With PAYE tax cuts in the budget tomorrow night all but announced UA might struggle to get a hearing.
Ask and all will be addressed says Flinders’ VC
Flinders staff “fear repercussions” if they ask management difficult questions says the campus branch of the National Tertiary Education Union, which has offered to put them to the VC on the university community’s behalf. The union proposes a public meeting where officials would raise people’s concerns with Colin Stirling.
Professor Stirling says nothing doing – that there are already five fora for people, “to raise concerns and ask questions, to resolve both ideological and individual concerns.” “I would not consider that a panel-like session in the student hub would be an appropriate environment for staff to raise concerns that might relate to individual confidential matters that may not be appropriate for public discourse. Nor would an open forum protect staff anonymity which you raise as a key concern in your letter,” he tells the union.
As to the questions staff have given the NTEU, he says raise them in existing meetings or send them to him.
IT directors name their top ten issues
University IT chiefs focus most on how their systems support students, according to the annual survey from the Council of Australasian University Directors of IT. How to ensure seamless access to all university services is the number one issue for the third year running. It is followed by IT security (third in 2017) business transformation (sixth in ’17,) digital strategy, (trends in which university staff assume their IT colleagues are across) and ed tech (fifth).

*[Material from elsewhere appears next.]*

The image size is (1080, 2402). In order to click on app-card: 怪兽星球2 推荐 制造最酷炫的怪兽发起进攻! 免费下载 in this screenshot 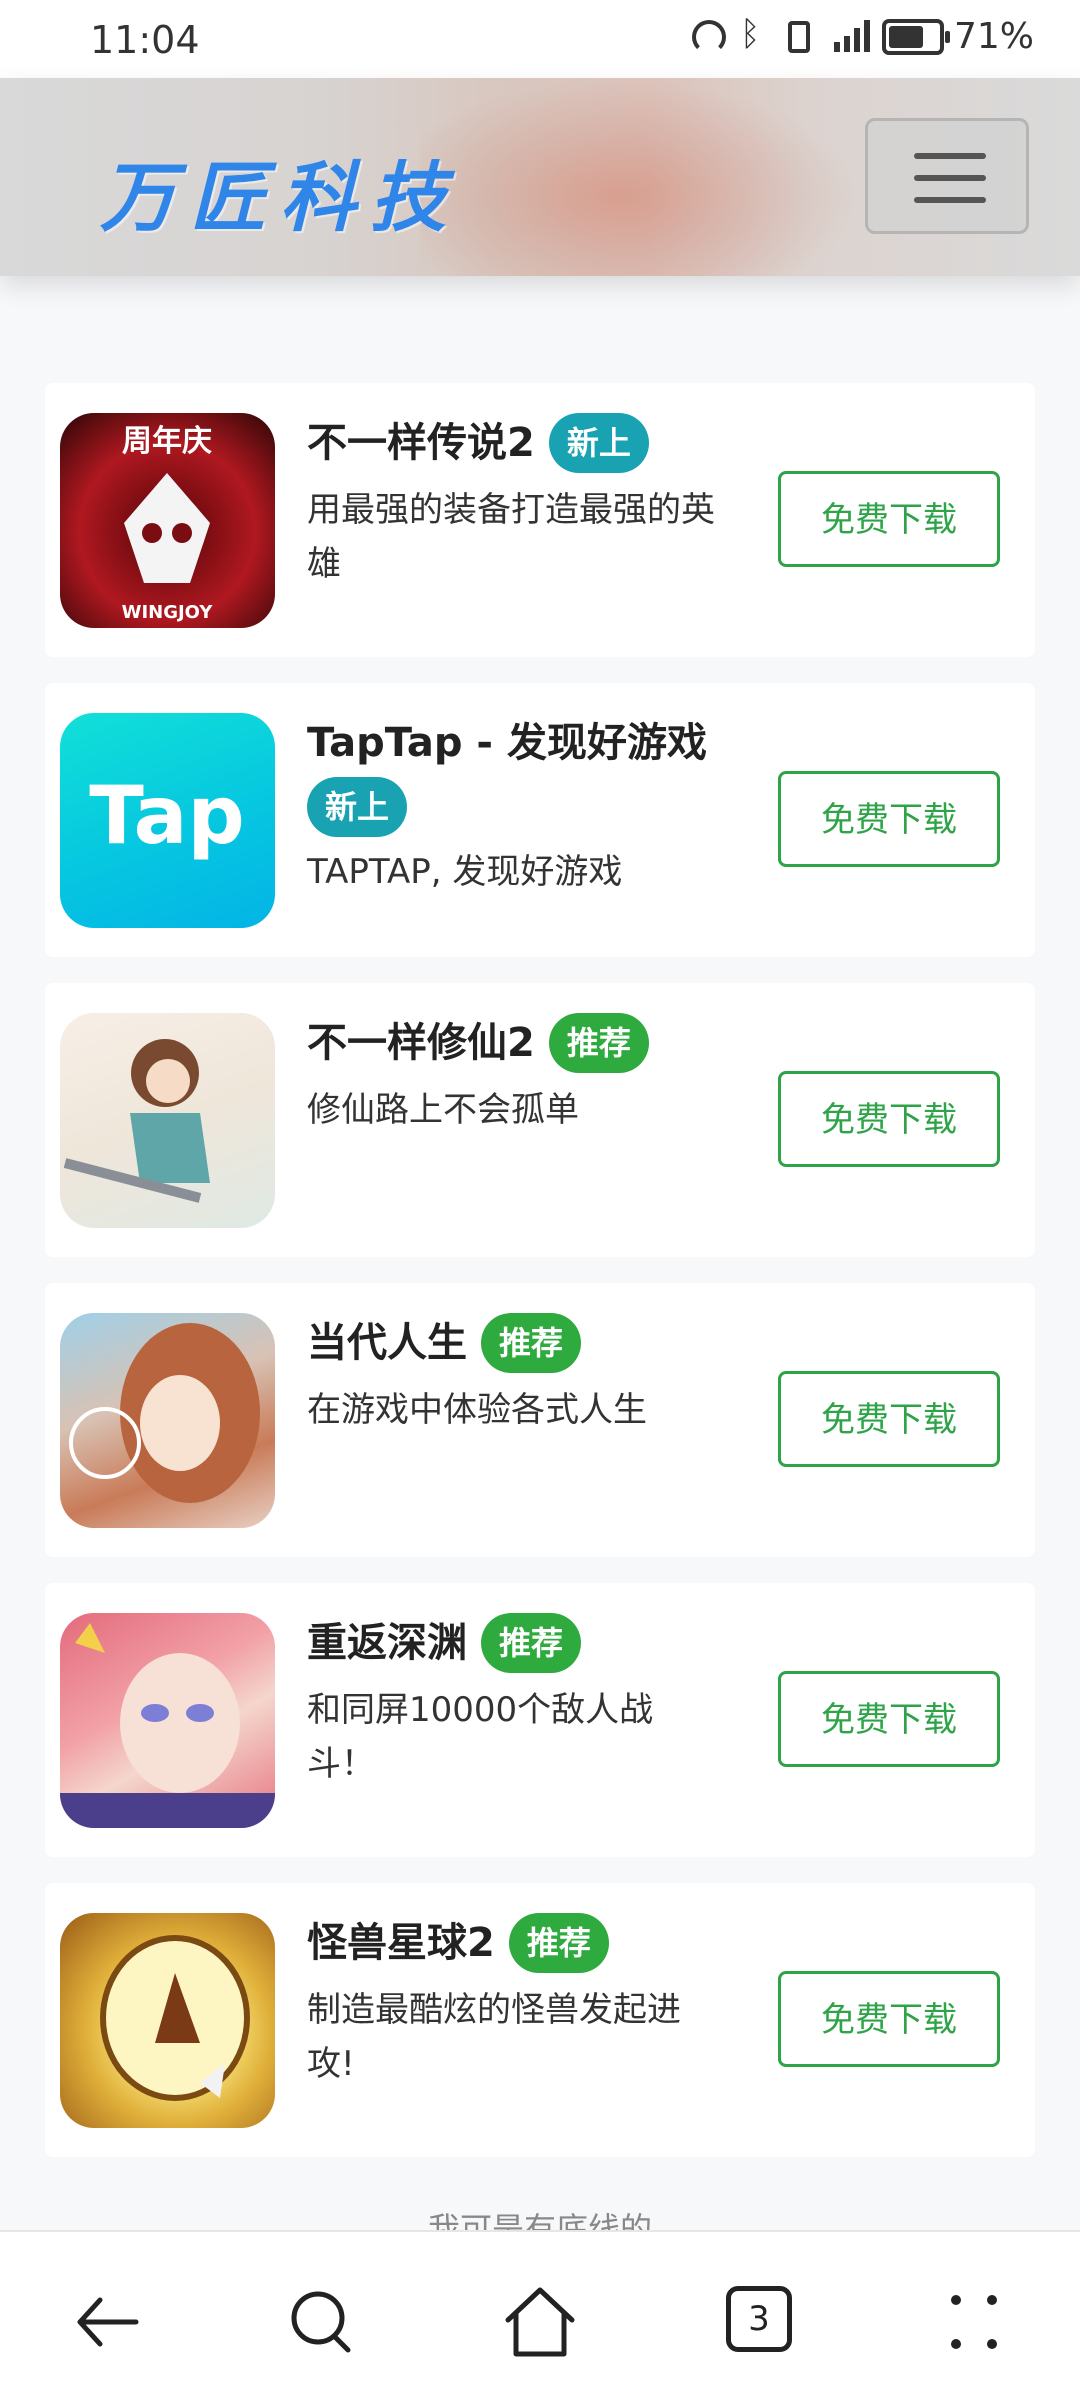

The second five are research support, change leadership, digital integration, cultural change and data management and governance.
Getting the jobs done
Universities anxious to embed job skills in undergraduate courses generally have to work out what to do and how to do it by themselves. So Higher Education Services is partnering with the UK Higher Education Academy to create information sharing and programme-reviewing among southern hemisphere universities, culminating in an Australian-located conference in February.
AMBA approves Flinders’ biz courses
Flinders U’s postgraduate business programmes are accredited by the UK based Association of MBAs. It joins Monash U and QUT. AMBA accredits courses, rather than business schools as a whole.

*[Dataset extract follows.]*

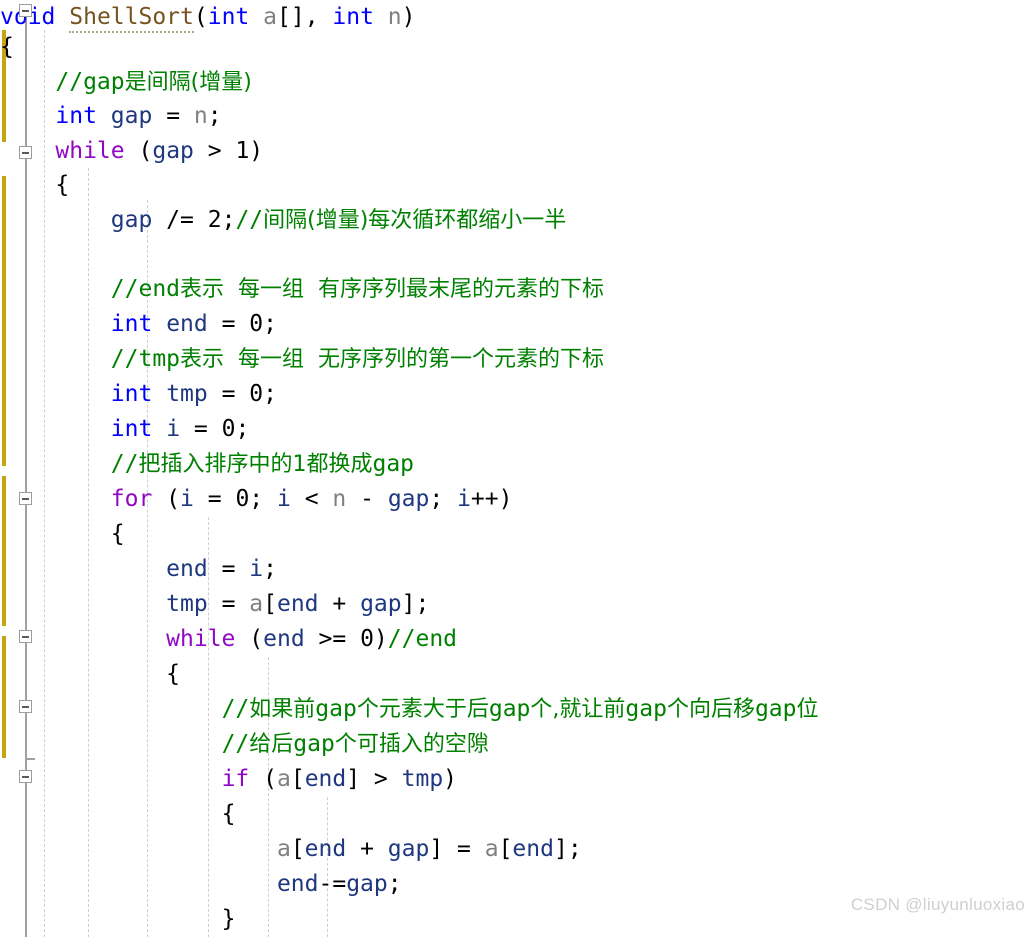 This screenshot has height=937, width=1035. I want to click on code-token: 表示 每一组 无序序列的第一个元素的下标, so click(392, 360).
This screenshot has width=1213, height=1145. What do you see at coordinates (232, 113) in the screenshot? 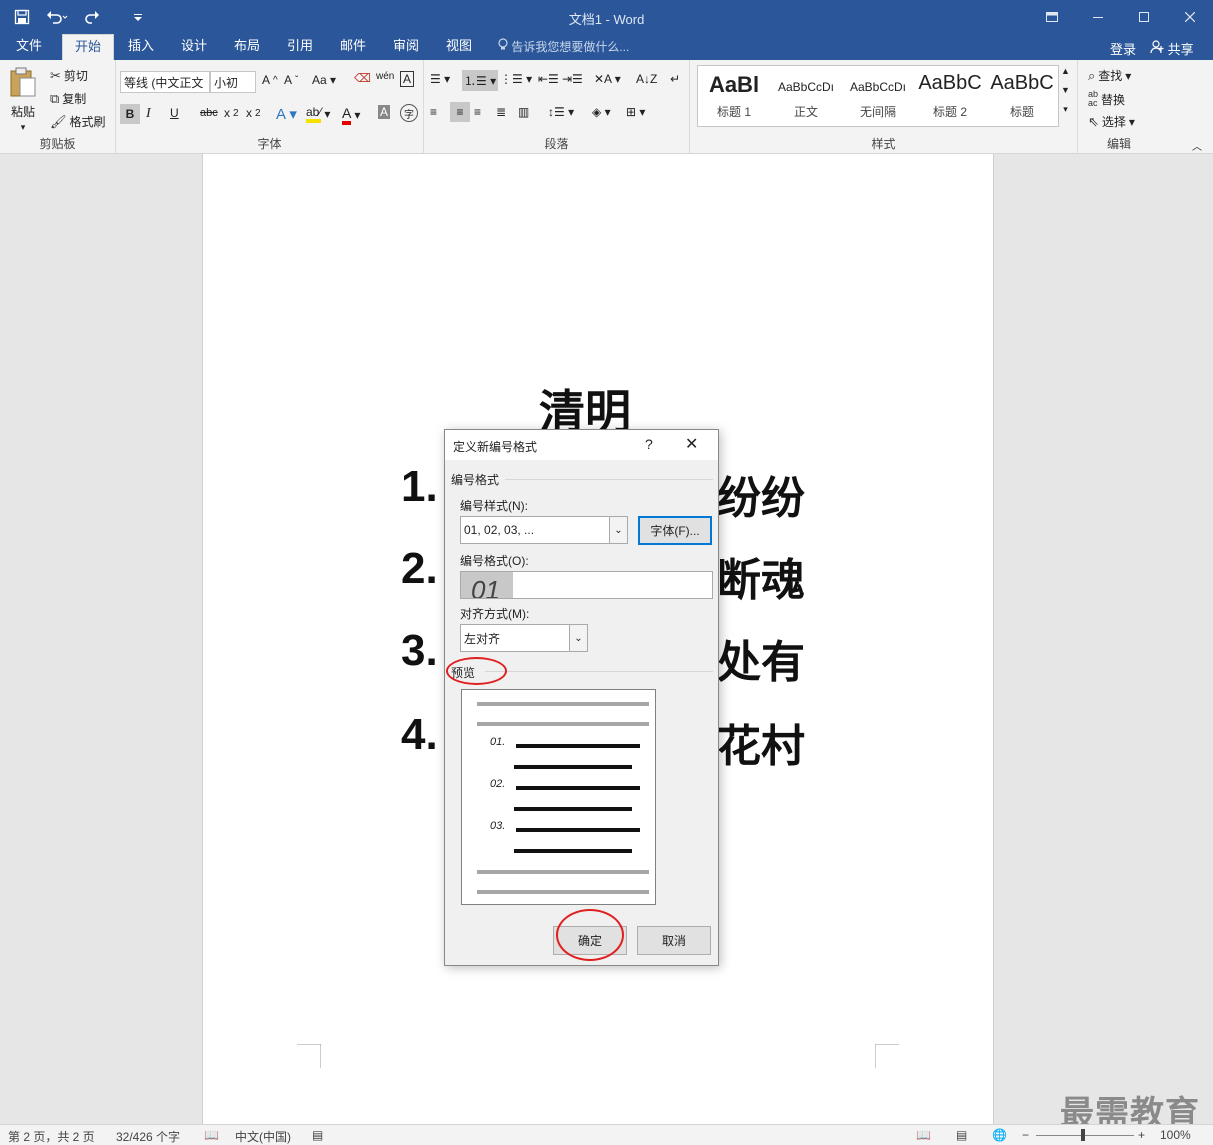
I see `subscript-icon: x2` at bounding box center [232, 113].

Appointments, exits and achievements
Margaret Gardner will continue as Monash U VC through to August 2024, bringing up a decade in the job. Chancellor Simon McKeon sets out her achievements to date at length, great length, in a message to staff.
Julie Warn has announced she will step down next February after a decade as dean of the Western Australian Academy of Performing Arts at Edith Cowan U.

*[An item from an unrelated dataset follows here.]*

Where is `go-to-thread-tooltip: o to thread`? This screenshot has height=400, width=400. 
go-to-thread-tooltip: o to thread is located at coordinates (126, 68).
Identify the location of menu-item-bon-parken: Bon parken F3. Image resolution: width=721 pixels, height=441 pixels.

Alan Boddy is appointed head of the School of Pharmacy and Medical Sciences at the University of South Australia. He joins from the pharmacy faculty at the University of Sydney.
At QUT, Adam Williams will act as registrar during recruitment for a successor to Shard Lorenzo, who is retiring. Ian O’Hara is acting as ED of the Institute of Future Environments, while a successor to Bronwyn Harch is found. Professor Harch is moving to the University of Queensland, to become DVC R.
Also at QUT, senior DVC Carol Dickerson becomes provost. DVC technology Judy Stokker becomes vice president technology and chief information officer. ED finance Graham Fryer is now VP resources and chief financial officer. DVC for international and development Scott Shephard also becomes a VP for his portfolio. There are no additions or amendments to Arum Sharma (research) and Suzy Derbyshire’s (learning and teaching) DVC portfolios.
Dolt of the day
Is CMM who mentioned on Friday Eileen McLaughlin was joining the University of Canberra, but missed out that she is the new executive dean of science and technology.